Finding the initial funding to start your new business can be a daunting task. Even with a great business plan, savings, and connections that allow you to move in every required direction at once, it is still easy to wind up in a situation where you need some kind of extra financing to guarantee steady cash flow during that initial launch period and critical first year. Luckily, there is a way that works very well, that does not involve taking on debt or giving up ownership shares to investors, and that the U.S. government designed specifically to help entrepreneurs: 401k financing.
How it Works
Under the ERISA Act, you are allowed to roll over existing tax deferred retirement accounts, IRAs and 401k plans, into new accounts that can be used to invest in businesses outside of the traditional stock and bond markets. You will need a facilitator who knows the law to properly structure the new account, but the general process involves setting up an S Corp and then investing in it. Since S Corps typically exist to invest in other corporations, this basically creates a company owned by your 401k that can then freely invest in other businesses, setting you up to fully fund your own company without worrying about bank approval or other hurdles.
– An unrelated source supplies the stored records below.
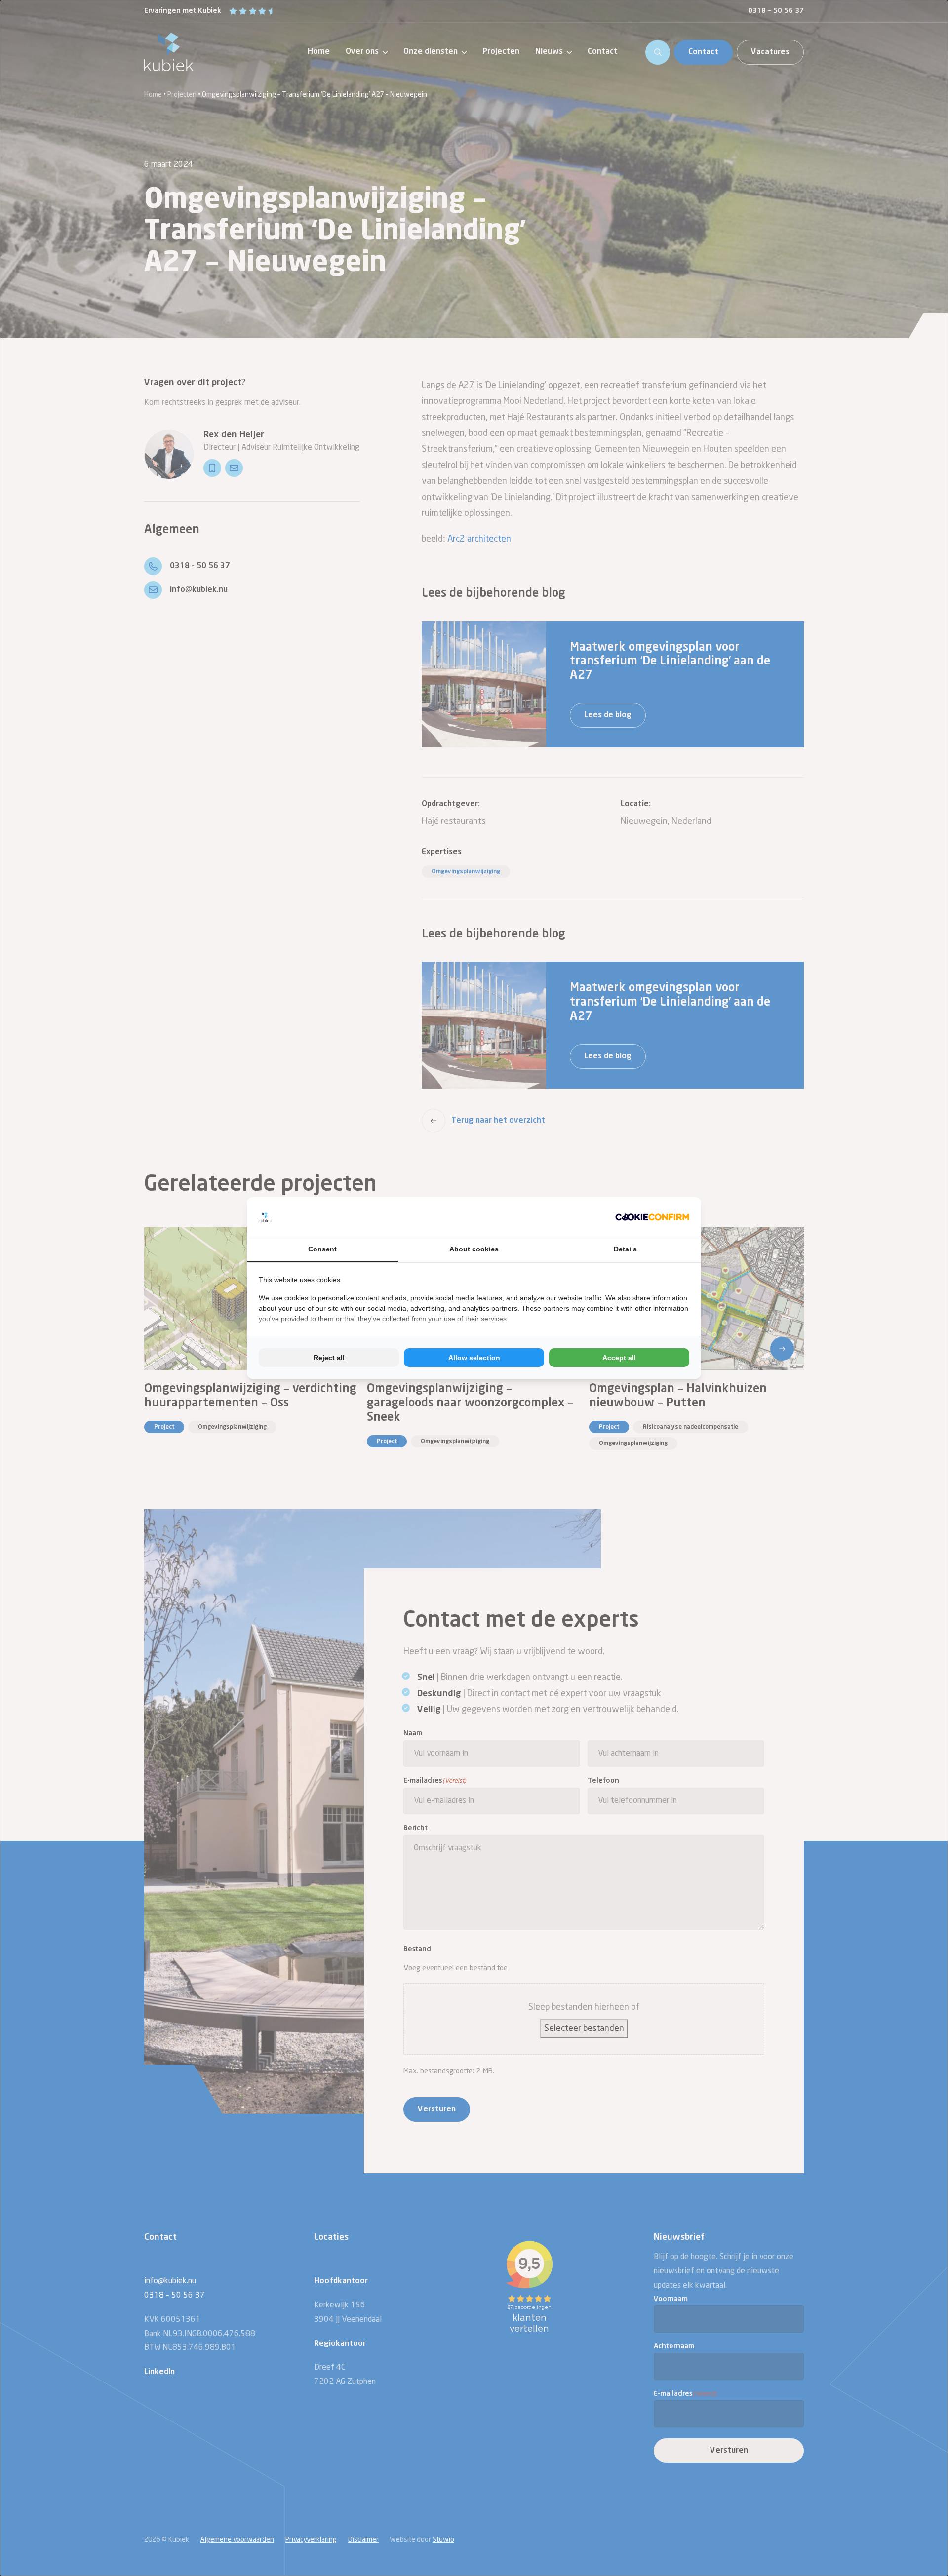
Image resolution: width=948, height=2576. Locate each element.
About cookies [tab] (474, 1249)
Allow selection (474, 1358)
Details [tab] (625, 1249)
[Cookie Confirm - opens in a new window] (652, 1217)
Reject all (329, 1358)
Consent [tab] (322, 1249)
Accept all (619, 1358)
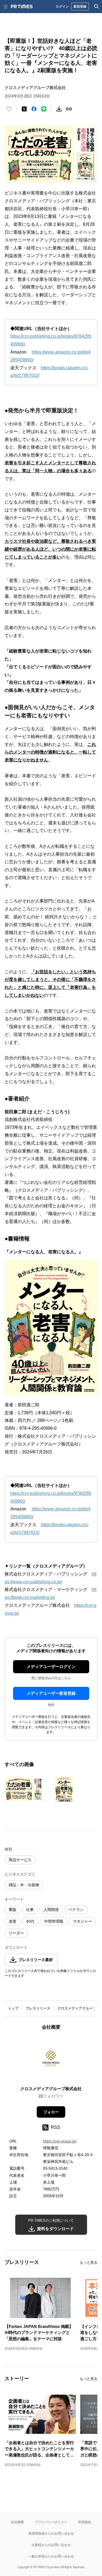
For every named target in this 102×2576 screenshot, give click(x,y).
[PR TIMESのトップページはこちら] (22, 6)
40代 (30, 1921)
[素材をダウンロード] (59, 109)
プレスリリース (38, 2008)
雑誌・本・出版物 (24, 1885)
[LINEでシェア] (43, 109)
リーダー (16, 1933)
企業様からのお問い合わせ (51, 2545)
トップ (13, 2008)
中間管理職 (53, 1921)
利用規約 (84, 2522)
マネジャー (82, 1921)
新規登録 (79, 6)
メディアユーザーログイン (51, 1666)
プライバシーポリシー (51, 2522)
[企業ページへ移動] (51, 2059)
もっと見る (88, 2262)
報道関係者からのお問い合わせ (51, 2533)
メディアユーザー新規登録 (51, 1693)
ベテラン (76, 1909)
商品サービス (20, 1860)
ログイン (62, 6)
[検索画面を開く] (96, 6)
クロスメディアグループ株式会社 (51, 2088)
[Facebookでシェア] (34, 109)
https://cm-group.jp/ (59, 2141)
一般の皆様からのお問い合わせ (51, 2556)
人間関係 (51, 1909)
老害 (12, 1921)
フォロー (51, 2112)
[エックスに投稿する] (24, 109)
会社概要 (17, 2522)
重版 (12, 1909)
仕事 (30, 1909)
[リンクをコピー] (68, 109)
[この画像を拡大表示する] (24, 1789)
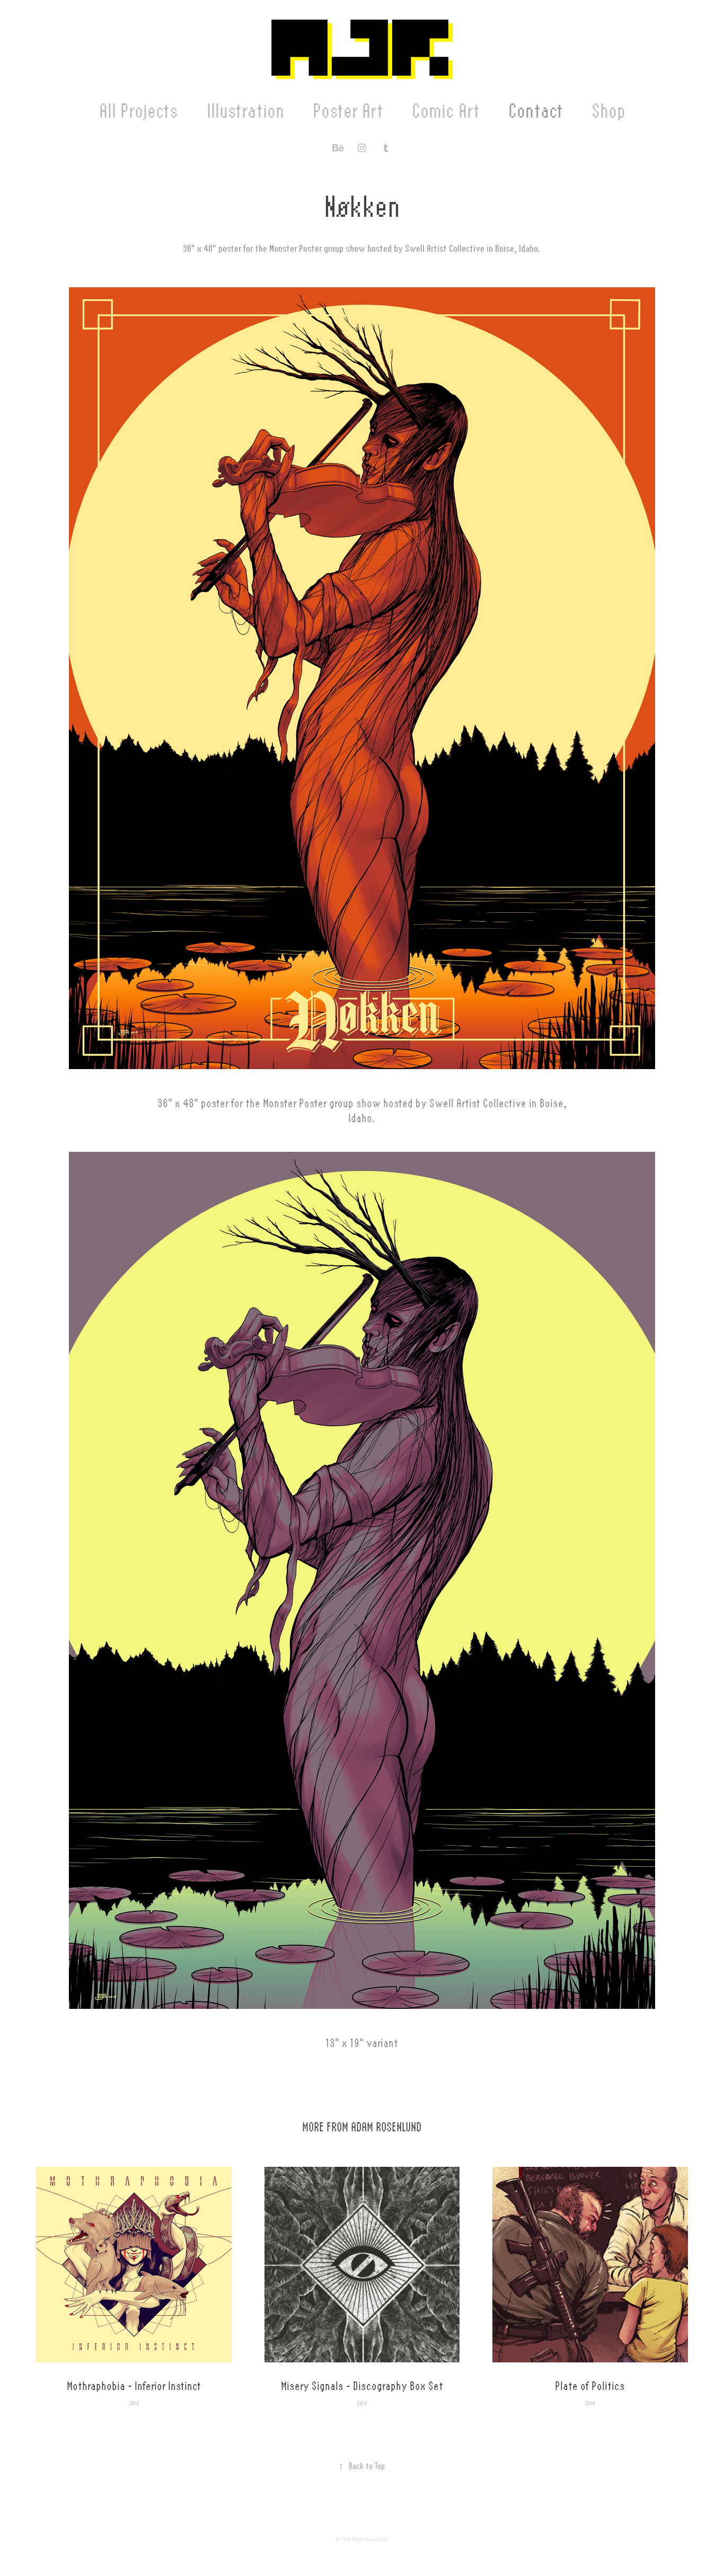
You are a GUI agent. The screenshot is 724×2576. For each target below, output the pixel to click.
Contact (535, 110)
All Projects (138, 110)
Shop (608, 110)
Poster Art (348, 110)
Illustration (245, 110)
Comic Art (446, 110)
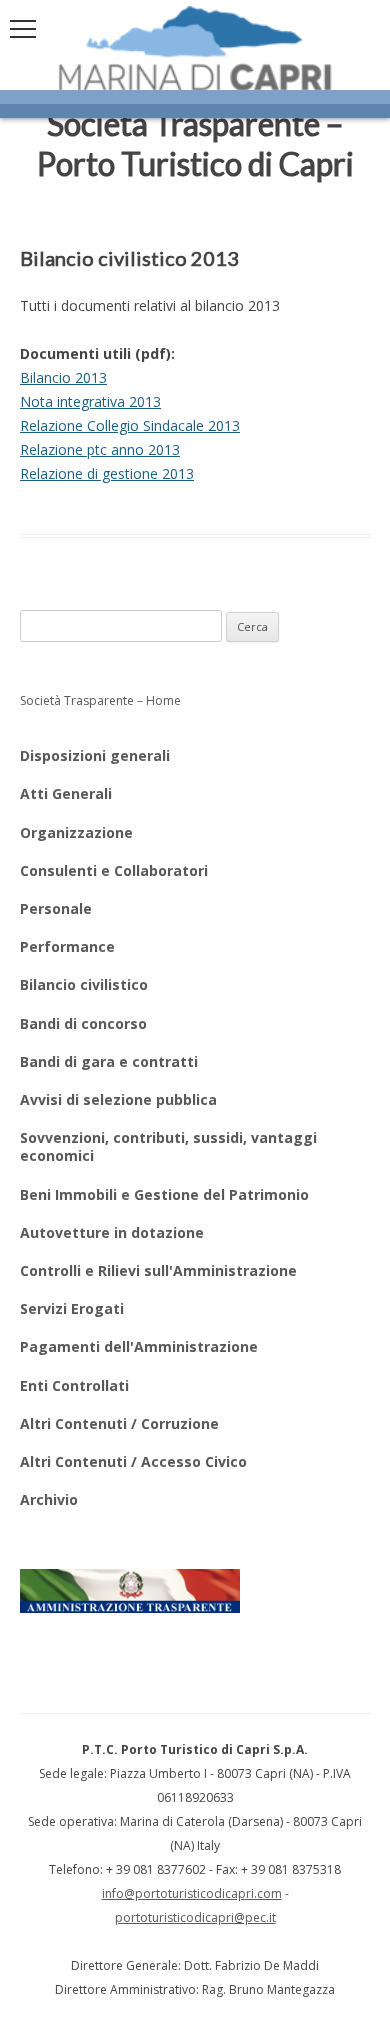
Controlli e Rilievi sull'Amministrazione (158, 1270)
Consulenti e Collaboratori (114, 870)
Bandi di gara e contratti (109, 1061)
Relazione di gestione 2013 (107, 473)
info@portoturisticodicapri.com (192, 1893)
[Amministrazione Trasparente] (130, 1591)
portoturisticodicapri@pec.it (195, 1917)
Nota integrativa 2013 (90, 401)
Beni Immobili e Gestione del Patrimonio (164, 1194)
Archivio (49, 1499)
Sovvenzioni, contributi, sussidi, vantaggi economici (168, 1146)
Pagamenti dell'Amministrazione (139, 1346)
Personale (56, 908)
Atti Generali (66, 793)
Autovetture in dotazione (112, 1232)
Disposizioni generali (95, 755)
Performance (67, 946)
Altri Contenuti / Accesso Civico (133, 1461)
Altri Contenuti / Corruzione (119, 1423)
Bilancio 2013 (63, 377)
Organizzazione (76, 832)
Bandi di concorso (83, 1023)
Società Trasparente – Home (100, 700)
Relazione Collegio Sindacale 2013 (130, 425)
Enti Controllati (74, 1385)
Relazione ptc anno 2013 (100, 449)
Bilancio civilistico (84, 984)
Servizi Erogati (72, 1308)
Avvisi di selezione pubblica (118, 1099)
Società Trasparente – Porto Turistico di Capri (195, 143)
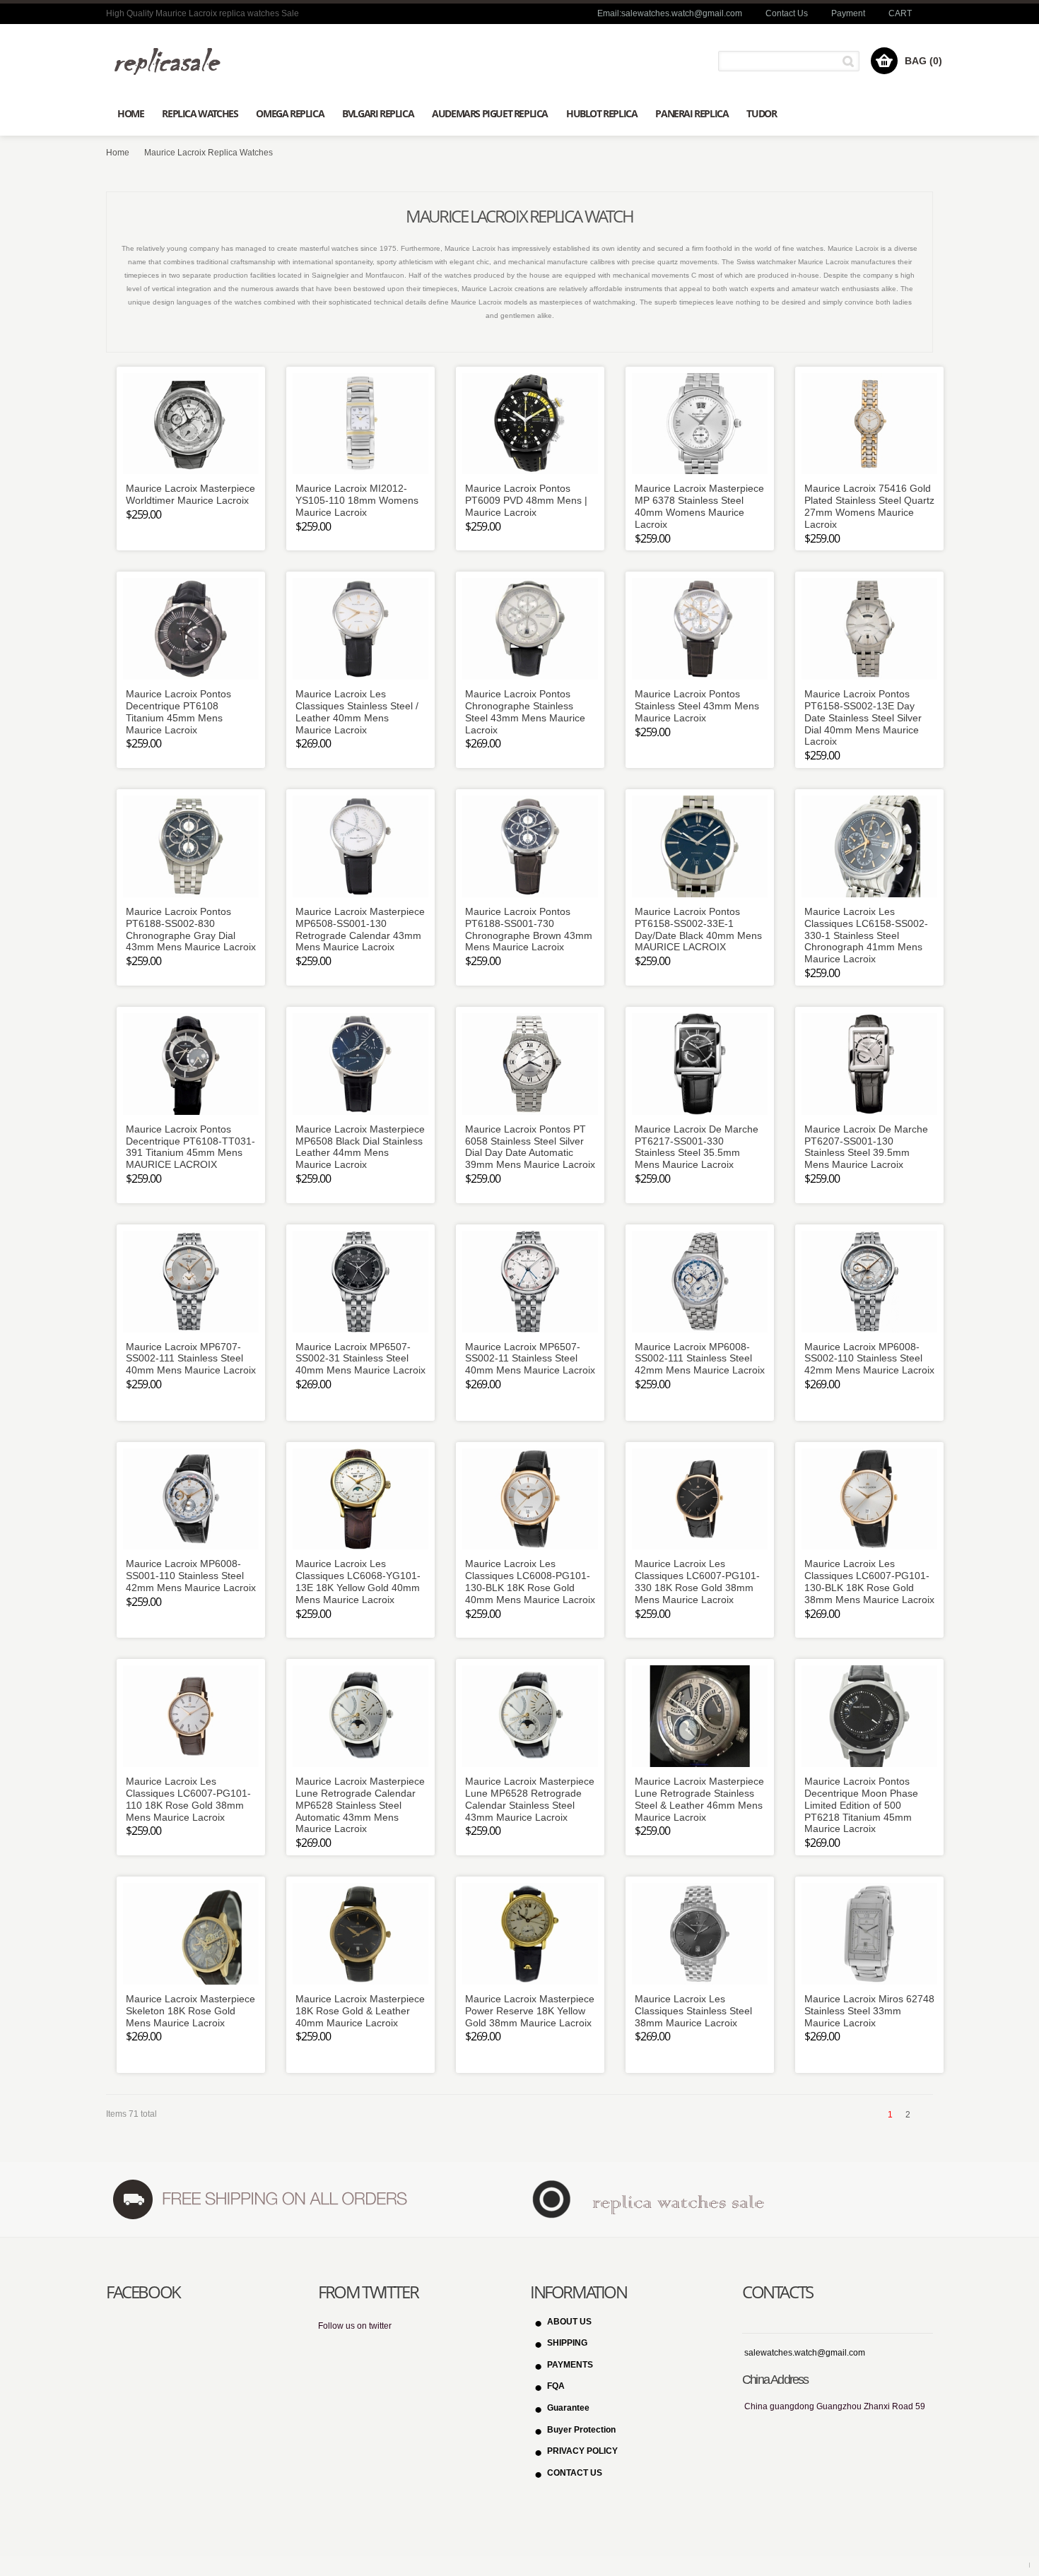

Beyond the obvious avoidance of excess debt, 401k financing has a variety of advantages. The biggest one is that the dividends that are paid back into the 401k from your new company are regular returns on 401k investments, meaning that they enjoy the same tax-deferred status as your regular contributions and returns. This can help build your retirement account even faster than regular contributions if your business does well, and it also provides an easy vehicle for reinvestment later if you need capital to cover expansions, equipment purchases, or large inventory orders.
Any business startup comes with potential risks, and in this case those risks are being backed by your personal retirement funds. That means that there is a potential for loss that has to be recognized. At the same time, though, it can be easier to rebuild retirement savings than to recover from the potential problems posed by other forms of financing like asset-secured loans. This is a case where the risk parallels the reward, though. The potential windfall to your retirement funds is a huge balancing factor to the risk, and the risk is mediated by the fact that these are funds available free and clear, without debt collateralization and other issues.
Any business decision needs to be carefully weighed, but 401k financing represents one of the most direct ways to take control of your vision and launch your entrepreneurial start. If you have a fledgling company that needs financing and the means to set it up, it can be part of a rich and diverse set of funding mechanisms for virtually any new business.